Enlil was the name of a chief deity in Babylonian religion, perhaps pronounced and sometimes rendered in translations as Ellil in later Akkadian. The name is Sumerian and has been believed to mean 'Lord Wind' though that is debated.

Enlil was the god of wind, or the sky between earth and heaven. One story has him originate as the exhausted breath of An (God of the heavens) and Ki (goddess of the Earth) after sexual union. Another accounts is that he and his sister Ninhursag/Ninmah/Aruru were children of an obscure god Enki 'Lord Earth' (not the famous Enki) by Ninki 'Lady Earth'.

When Enlil was a young god, he was banished from Dilmun, home of the gods, to Kur, the underworld for raping a young girl named Ninlil . Ninlil followed him to the underworld where she bore his first child, the moon god Sin. After fathering three more underworld deities, Enlil was allowed to return to Dilmun when Ninlil admitted that it was her plan to seduce him all along.

Enlil was also known as the inventor of the pickaxe/hoe (favorite tool of the Sumerians) and the cause of plants growing. He used be in the possession of all the holy Me, until he gave them to Enki for safe keeping, who summarily lost them to Inanna in a drunken stupor.

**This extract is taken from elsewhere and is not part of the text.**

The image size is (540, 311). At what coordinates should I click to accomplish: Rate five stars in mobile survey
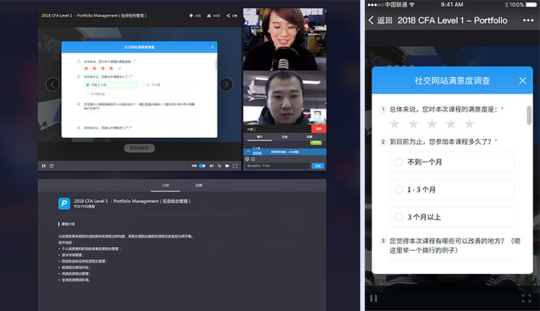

Enlil's relation to An 'Sky', in theory the supreme god of the Sumerian pantheon, was somewhat like that of a Frankish mayor of the palace compared to the king, or that of a Japanese shogun compared to the emperor, or to a prime minister in a modern constitutional monarchy compared to the supposed monarch. While An was ruler in name in the highest heavens it was Enlil who mostly did the actual ruling over the world.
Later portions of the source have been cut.